April 13, 2018 Practice Points

Arbitrator Decides Own Jurisdiction under JAMS Rules

By Henry Caldwell

In Simply Wireless, Inc. v. T-Mobile U.S., Inc., 877 F.3d 522 (4th Cir. 2017), the Fourth Circuit held that, by incorporating the JAMS arbitration rules into their arbitration clause, the parties "clearly and unmistakably" provided that the arbitrators would decide what issues were subject to arbitration.

Simply Wireless involved a co-marketing and distribution agreement pursuant to which T-Mobile permitted Simply Wireless to use T-Mobile's trademarks to promote and sell T-Mobile services and equipment. The agreement read, in pertinent part, that Simply Wireless "shall not infringe or violate, and shall use its best efforts to preserve and protect T-Mobile's . . . interest in . . . all such Marks and Intellectual Property Rights." The agreement also included an arbitration clause directing that all "arbitration shall be administered pursuant to the JAMS Comprehensive Rules and Procedures [(JAMS Rules)] . . . ."

The dispute at issue arose from a trademark application filed by T-Mobile to register the phrase "SIMPLY PREPAID," a mark previously registered by Simply Wireless. Not long after filing a notice of opposition with the U.S. Patent and Trademark Office, Simply Wireless brought an action in federal court alleging Lanham Act violations and a variety of state trademark infringement claims. In response, T-Mobile moved to dismiss and to compel arbitration. The district court granted the motion without reaching the question of arbitrability by holding that Simply Wireless's claims fell within the scope of the agreement's arbitration clause.
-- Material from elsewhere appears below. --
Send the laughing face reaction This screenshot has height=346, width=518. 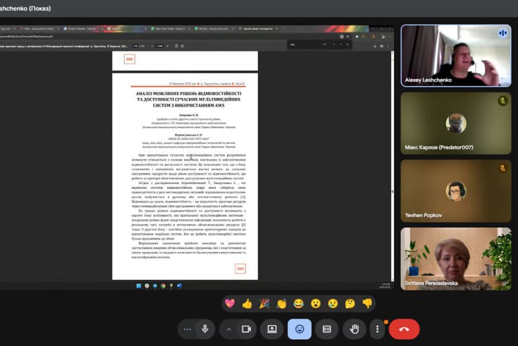click(x=298, y=303)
On appeal, the Fourth Circuit applied the first of the two-step inquiry set forth in Peabody Holding Co. v. United Mine Workers of Am., Int'l Union, 665 F.3d 96 (4th Cir. 2012) (the second step applies only when the court is the proper forum to adjudicate arbitrability). Essentially, the court inquired whether there was "clear and unmistakable" evidence that the parties elected to present questions of arbitrability to the arbitrators. T-Mobile argued that the arbitration clause in the agreement, taken by itself, satisfied the clear and unmistakable standard. The Fourth Circuit rejected this argument, relying on previous caselaw that: "if contracting parties wish to let an arbitrator determine the scope of his own jurisdiction, they must indicate that intent in a clear and specific manner . . . ." Carson v. Giant Food, Inc., 175 F.3d 325, 330 (4th Cir. 1999). In the alternative, T-Mobile argued that the incorporation of the JAMS Rules in the agreement satisfied the clear and unmistakable standard.
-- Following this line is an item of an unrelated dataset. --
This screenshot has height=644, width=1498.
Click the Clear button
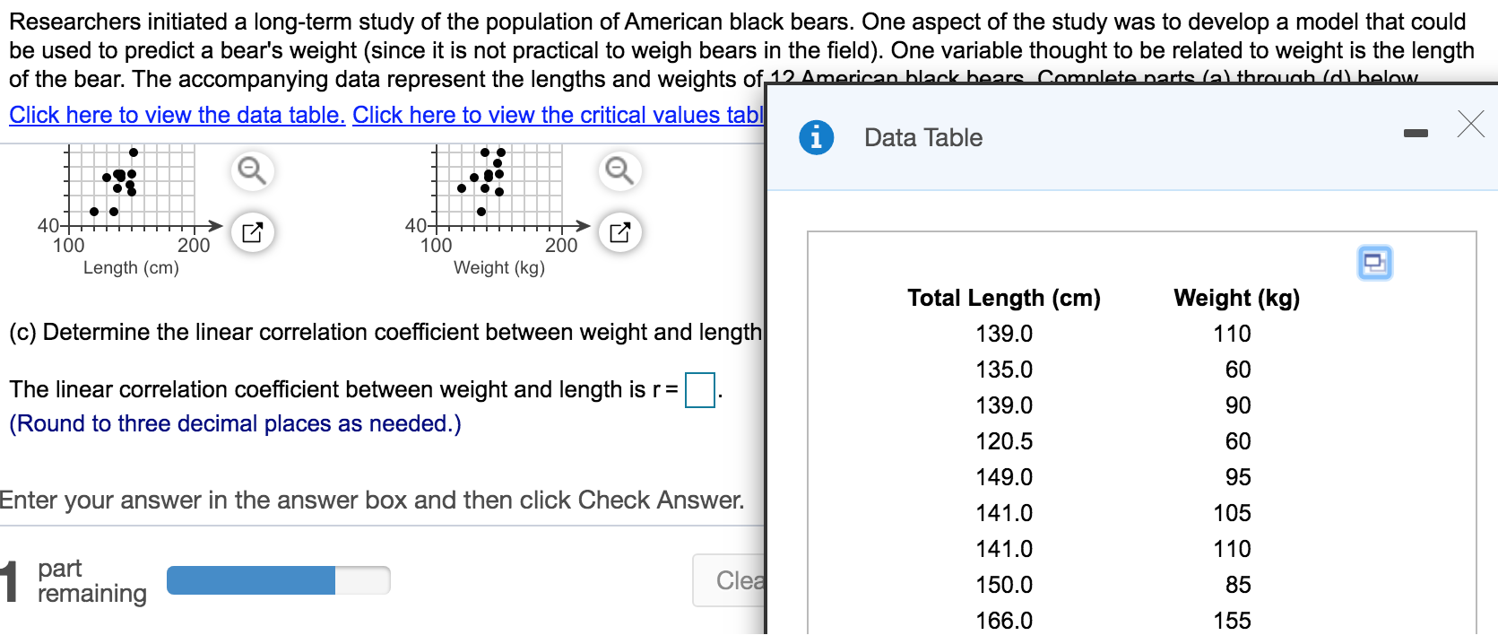[x=740, y=579]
Because the issue was a matter of first impression in the Fourth Circuit, the court looked to two other circuits—the Fifth and Tenth—to inform its decision. See, e.g., Belnap v. Iasis Healthcare, 844 F.3d 1272, 1284 (10th Cir. 2017) (Incorporating the JAMS Rules indicates the parties' clear and unmistakable agreement to submit arbitrability questions to an arbitrator). Ultimately, the court was persuaded by the holdings in those cases that Rule 11(b) of the JAMS Rules delegates power to the arbitrators to determine threshold questions of arbitrability. It held that, for contracts between sophisticated parties, the incorporation of the JAMS Rules served as "'clear and unmistakable' evidence of the parties' intent to arbitrate arbitrability." Thus, although it disagreed with the district court's reasoning, the Fourth Circuit affirmed the district court's decision to compel arbitration.
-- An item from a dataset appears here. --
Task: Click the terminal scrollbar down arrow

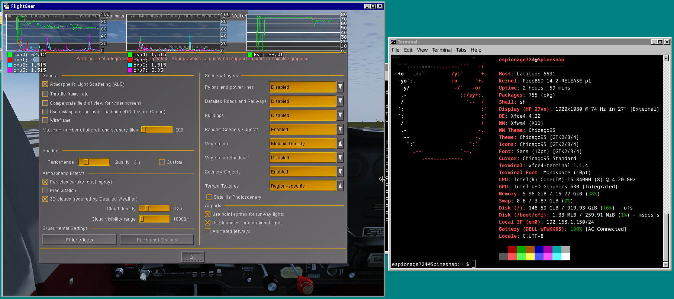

The dissent pointed out that the parties' arbitration clause also stated that the Federal Arbitration Act of 1925 (FAA)—which contemplates judicial resolution of arbitrability—rather than state law, would govern any disagreements about arbitrability. The dissent argued that "the insertion of the FAA clause muddies the waters of [the majority's] analysis" and casts doubt on whether, in this particular factual situation, the incorporation of the JAMS Rules alone satisfies the clear and unmistakable standard.

Practice Pointer
Simply Wireless is yet another case holding that arbitrators generally will have the authority to decide what claims are arbitrable in situations where the parties' arbitration agreement incorporates arbitration rules that grant the arbitrators that authority. When the parties also wish to include language providing that the FAA, and not state law, will govern the parties' arbitration agreement, however, the clause should be carefully drafted to avoid any interpretation that might undermine the parties' intent to let the arbitrator decide what claims the parties are required to arbitrate.

Henry Caldwell is a third-year law student at the DePaul University College of Law in Chicago, Illinois.